The first, primary goal, is providing pandas adapters for estimators conforming to the sickit-learn protocol, in particular those of scikit-learn itself

Relation of Ibex to some other packages in the scientific python stack.

Consider the preceding UML figure. numpy is a (highly efficient) low-level data structure (strictly speaking, it is more of a buffer interface). both matplotlib and sklearn provide a numpy interface. Subsequently, pandas provided a higher-level interface to numpy, and some plotting libraries, e.g., seaborn provide a pandas interface to plotting, while being implemented by matplotlib, but . Similarly, the first aim of Ibex is to provide a pandas interface to machine learning, while being implemented by sklearn.

The second goal is providing easier, and more succinct ways of combining estimators, features, and pipelines.



Ibex has a very small interface. The core library has a single public class and two functions. The rest of the library is a (mainly auto-generated) wrapper for sklearn, with nearly all of the classes and functions having a straightforward correspondence to sklearn.

ibex.FrameMixin is a mixin class providing both some utilities for pandas support for higher-up classes, as well as pipeline and feature operators. It is described in Adapting Estimators. ibex.frame() is a function taking an estimator conforming to the sickit-learn protocol (either an object or a class), and returning a pandas-aware estimator (correspondingly, an object or a class). If estimators are already wrapped (which is the case for all of sklearn), it is not necessary to be concerned with these at all.

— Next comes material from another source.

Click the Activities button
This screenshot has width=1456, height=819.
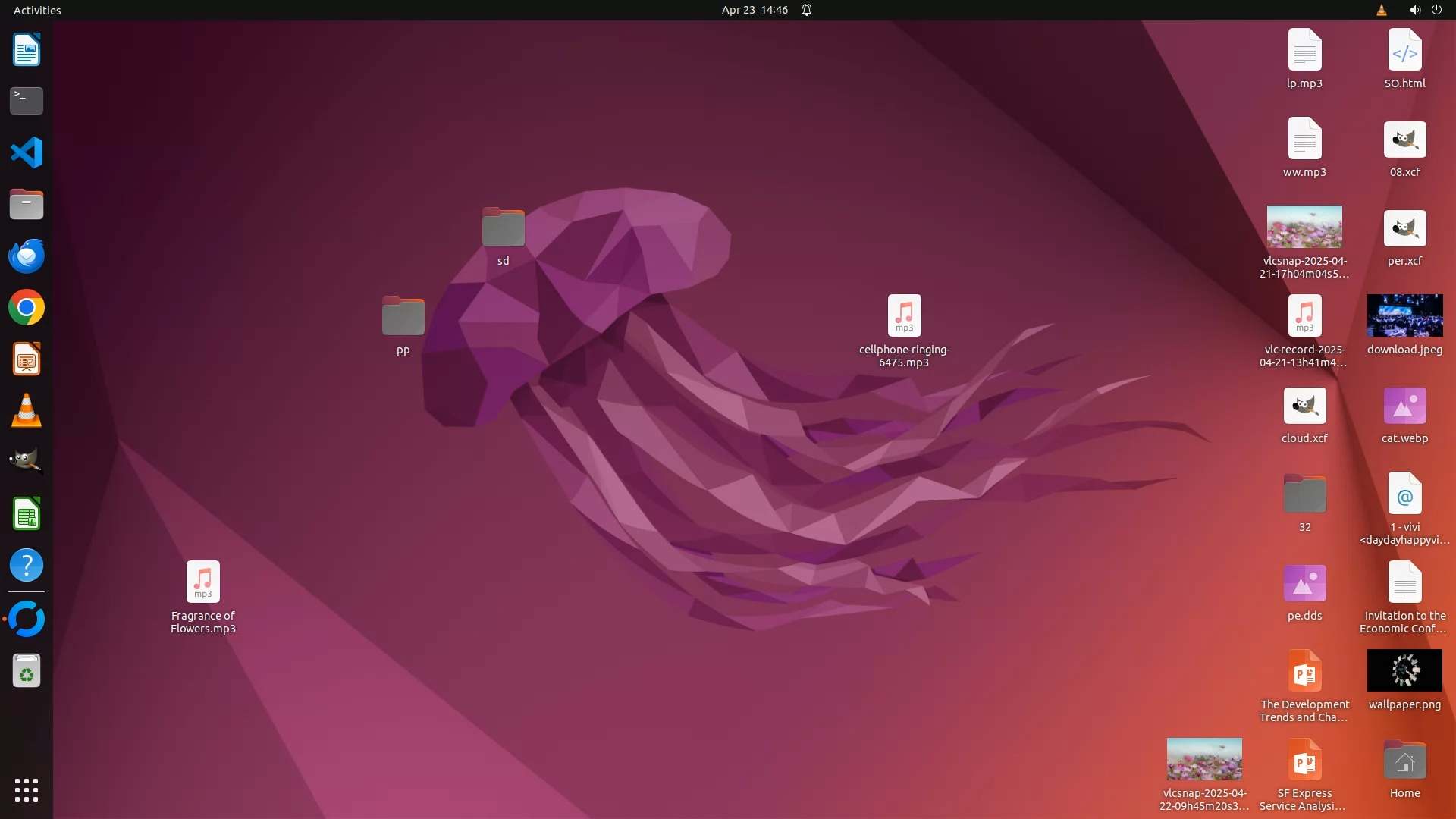point(37,10)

ibex.trans() is a utility function that creates an estimator applying a regular Python function, or a different estimator, to a pandas.DataFrame, optionally specifying the input and output columns. Again, you do not need to use it if you are just planning on using sklearn estimators.

Ibex (mostly automatically) wraps all of sklearn in ibex.sklearn. In almost all cases (except those noted explicitly), the wrapping has a direct correspondence with sklearn.